* _WORK TASK_
Write out the full set of records below exactly.
═══ RECORD EXTRACTS
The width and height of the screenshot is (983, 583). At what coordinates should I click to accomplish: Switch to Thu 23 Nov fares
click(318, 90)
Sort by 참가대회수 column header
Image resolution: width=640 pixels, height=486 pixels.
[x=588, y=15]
══════
* _SOLUTION_
The width and height of the screenshot is (983, 583). At what coordinates should I click to accomplish: Switch to Thu 23 Nov fares
click(318, 90)
Sort by 참가대회수 column header
Image resolution: width=640 pixels, height=486 pixels.
[x=588, y=15]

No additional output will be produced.